Vinay Prasad is relatively young (35) and still climbing the academic ladder (he’s an associate professor of medicine at Oregon Health & Sciences University in Portland), but he has already established an outsize reputation as a “professional scold” for his sharp critiques of contemporary biomedical research, including personalized medicine. In commentaries in high-profile medical and scientific journals, and in a Twitter account with some 25,000 followers, Prasad has questioned the evidence (or lack thereof) to support the use of precision oncology, the practice of selecting drugs for patients on the basis of specific mutations in their tumors. He has also criticized the inflated cost of cancer drugs and the financial conflicts of interests bedeviling contemporary research.
Prasad brings several unique perspectives to the role of medical scold. Born in Euclid, Ohio, outside Cleveland, to an immigrant couple from India, he developed an interest in philosophy in college before attending medical school at the University of Chicago. As a practicing oncologist, the prolific Prasad has generated a boatload of peer-reviewed papers, gathering evidence to suggest, among other things, that genomic-based evidence hasn’t made much of an impact on cancer patients. As a sometimes prickly online persona, he has been faulted for unleashing expletive-laden putdowns but has also attracted a robust audience for what he calls “tweetorials,” which dissect the design of high-profile studies and the data they generate. In the following conversation with veteran medical writer Stephen S. Hall, he takes aim at “precision oncology,” the gaps in direct-to-consumer genetic testing, and what it really costs to bring a new drug to market.
Proponents have been promising a revolution in personalized medicine for decades. What’s the reality?

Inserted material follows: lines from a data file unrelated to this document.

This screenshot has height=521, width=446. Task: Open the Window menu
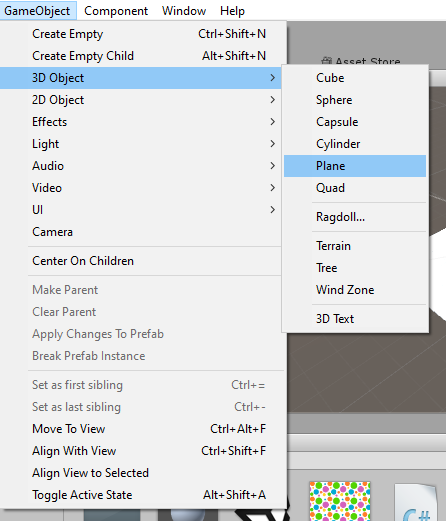pyautogui.click(x=184, y=11)
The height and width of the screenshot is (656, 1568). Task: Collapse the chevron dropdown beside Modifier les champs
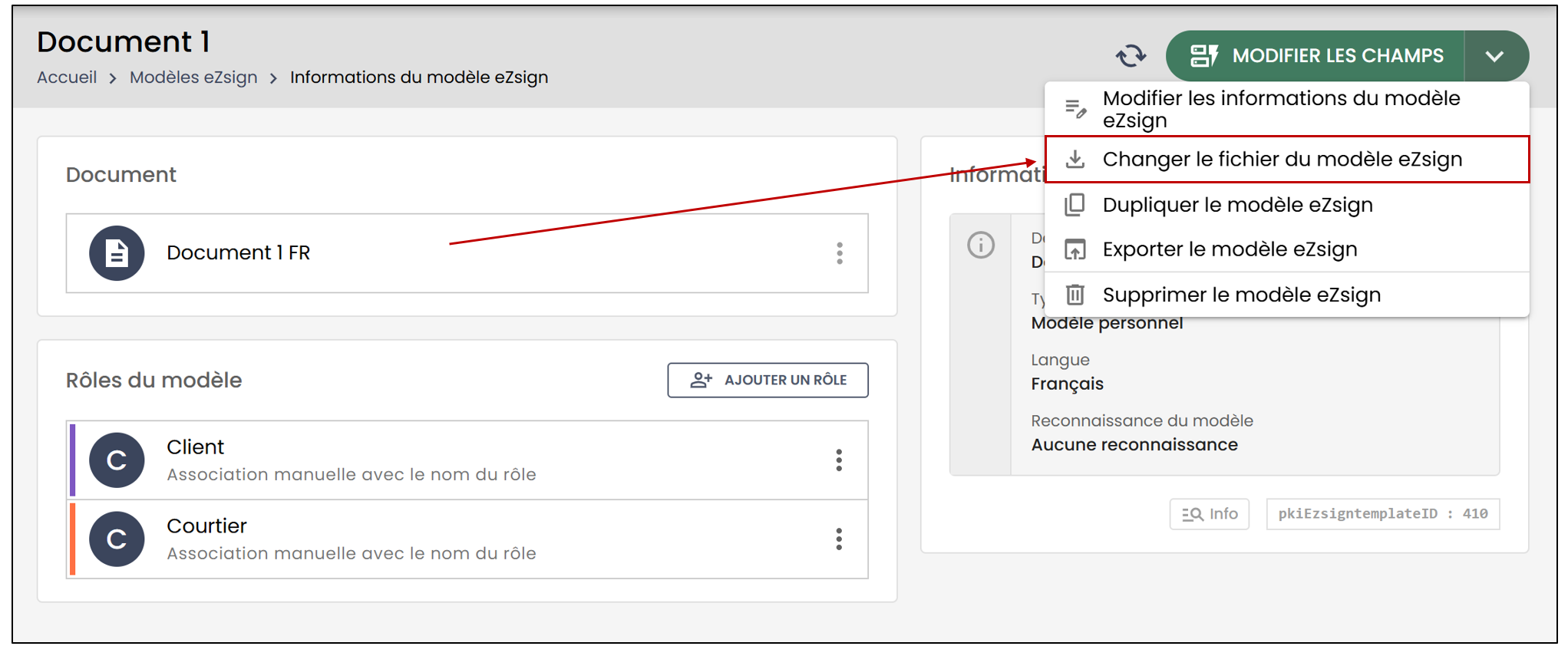click(x=1495, y=56)
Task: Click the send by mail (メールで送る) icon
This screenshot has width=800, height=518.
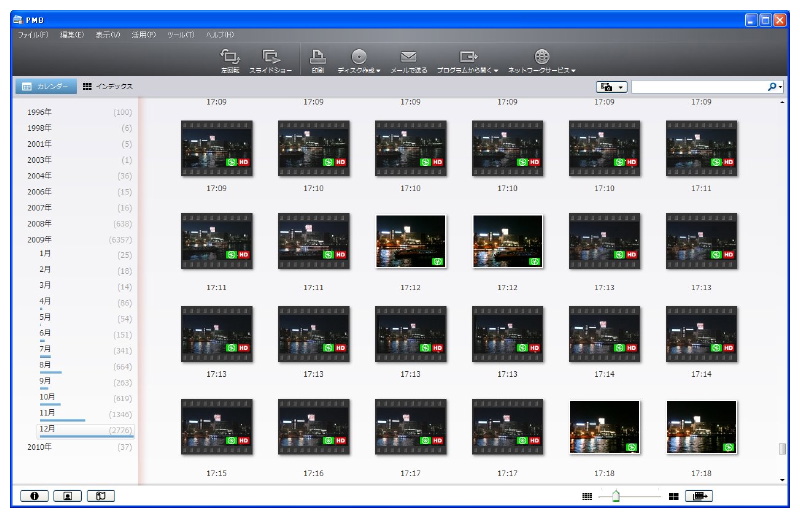Action: (x=408, y=60)
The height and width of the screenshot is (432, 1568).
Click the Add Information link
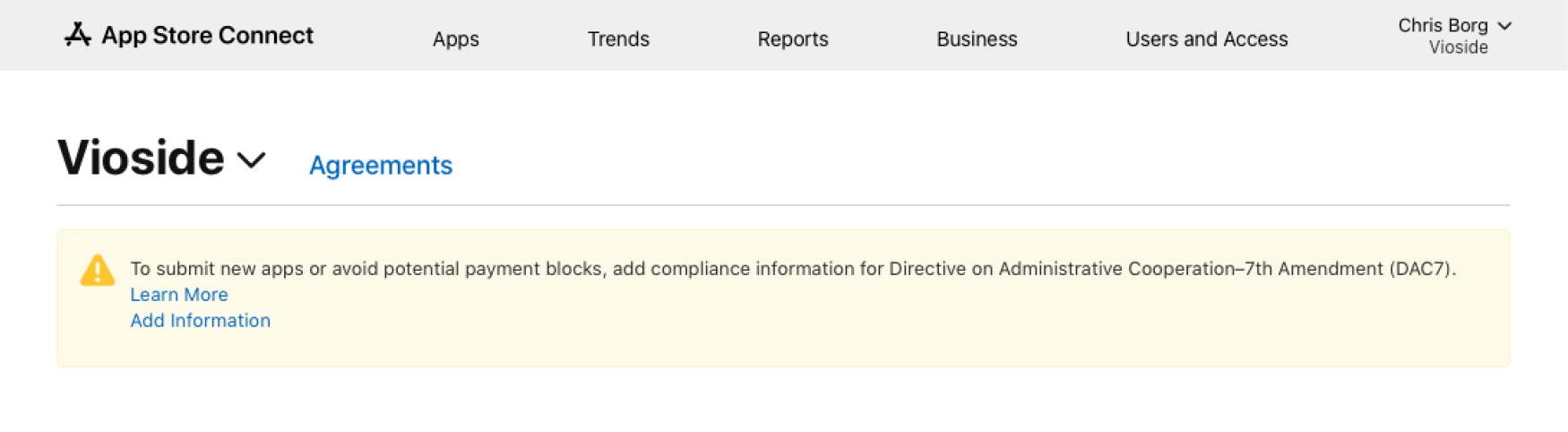(x=200, y=321)
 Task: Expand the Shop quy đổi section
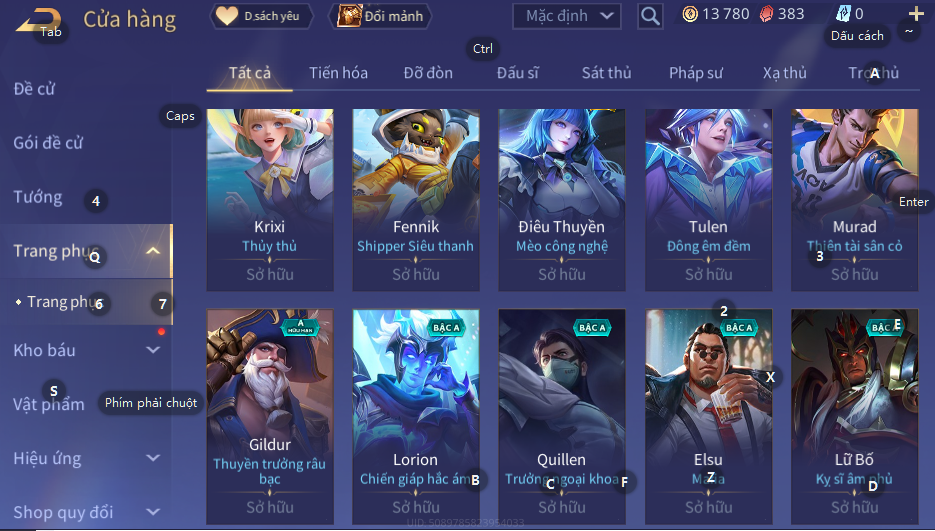point(153,512)
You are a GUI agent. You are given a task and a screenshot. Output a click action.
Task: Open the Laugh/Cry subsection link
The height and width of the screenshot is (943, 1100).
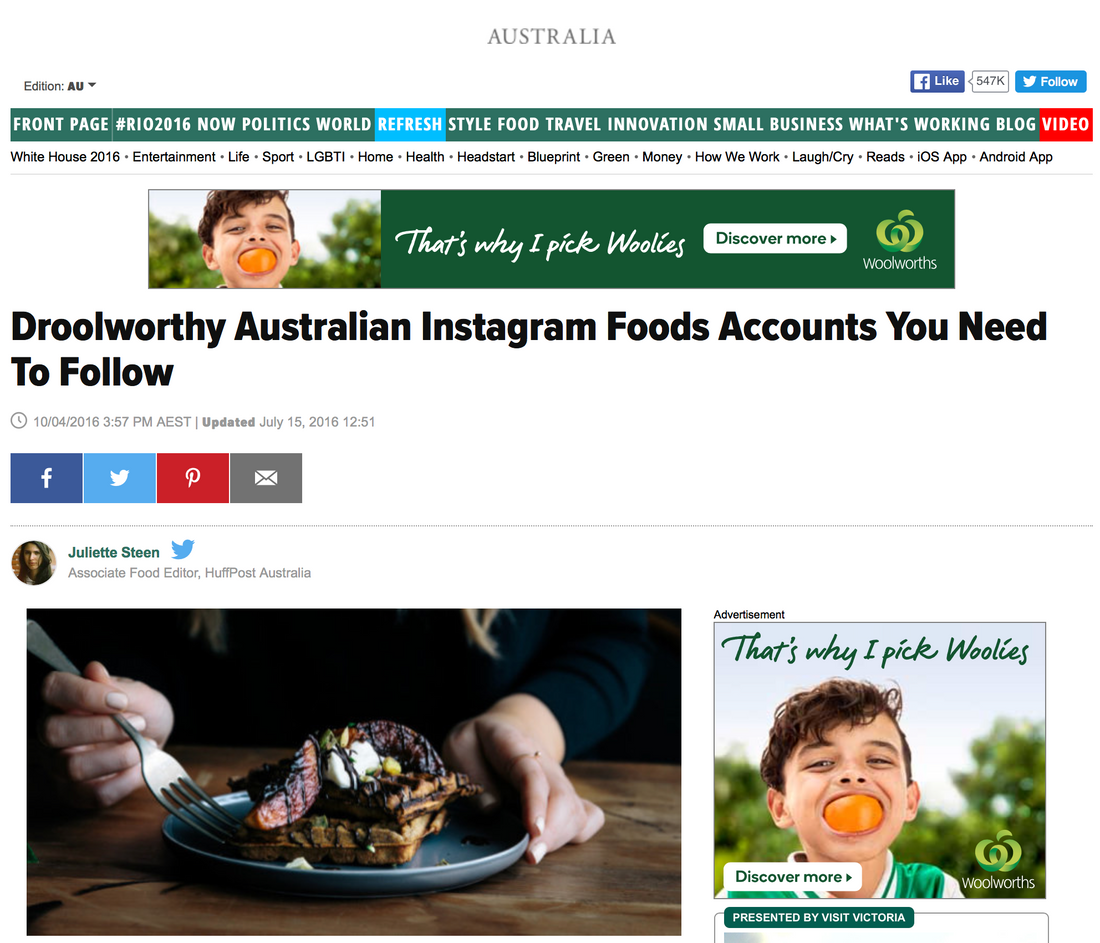click(x=822, y=157)
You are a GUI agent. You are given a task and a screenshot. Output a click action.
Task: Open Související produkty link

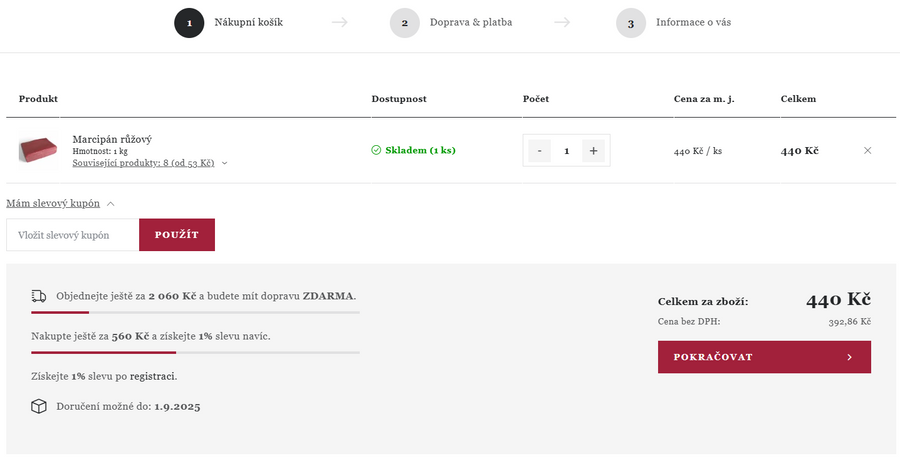tap(143, 163)
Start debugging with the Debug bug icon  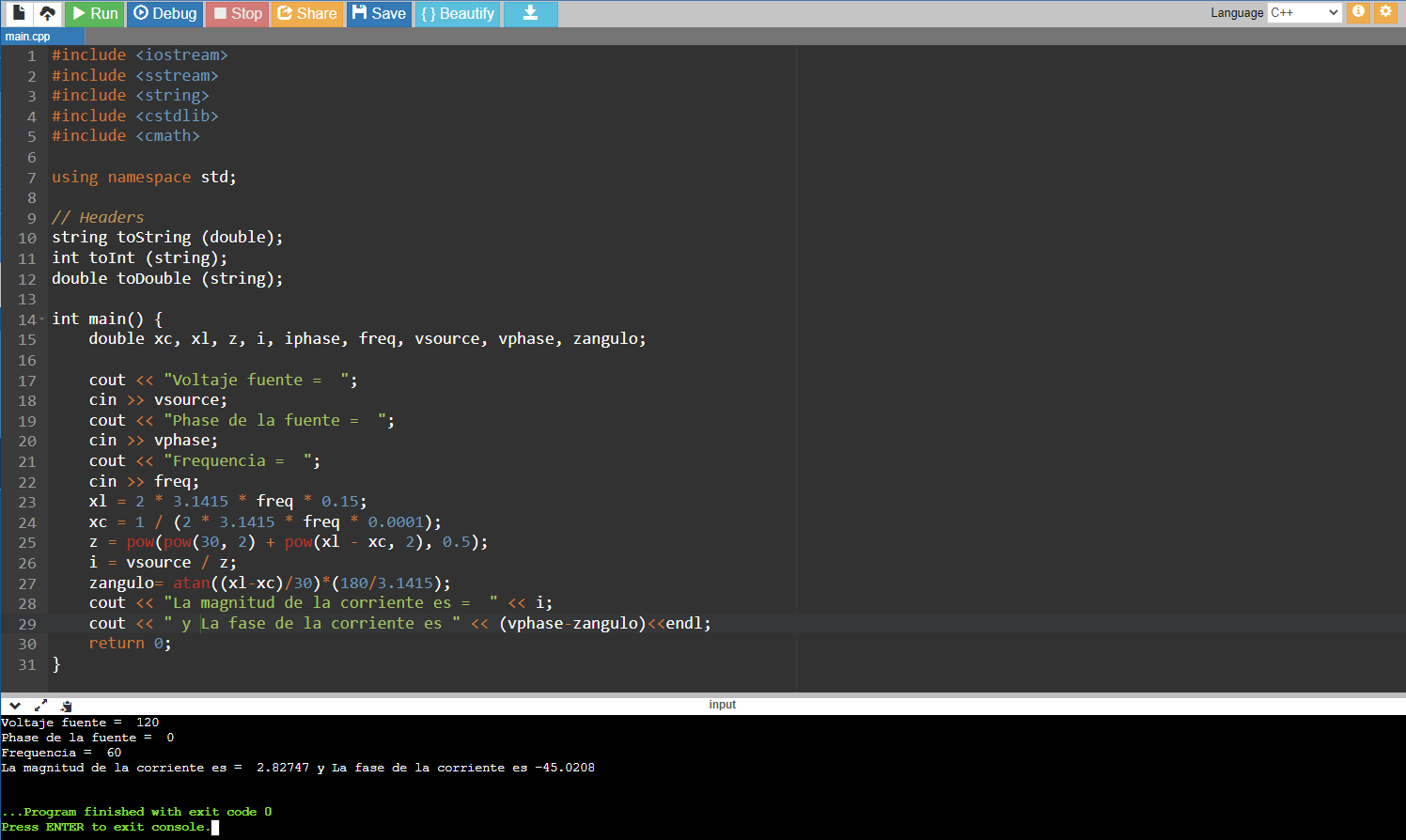tap(164, 14)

I would say, and I think many people will agree, that the promises that were made around the time of the Human Genome Project have largely not materialized, and that the impact of personalized medicine has probably been exaggerated.
What’s the danger of exaggerating the promises?
I think we have a schizophrenia in science and medicine. On the one hand, people who are good scientists understand that science is difficult. You should not be, nor will you be, having breakthroughs all the time. Breakthroughs are rare. Science is hard. It takes years of slogging to understand very fundamental pathways.
On the other hand, we often are tempted to—and I see experts continue to—make grandiose promises, and have a lofty, unrealistic vision for what might be achieved in the next few years.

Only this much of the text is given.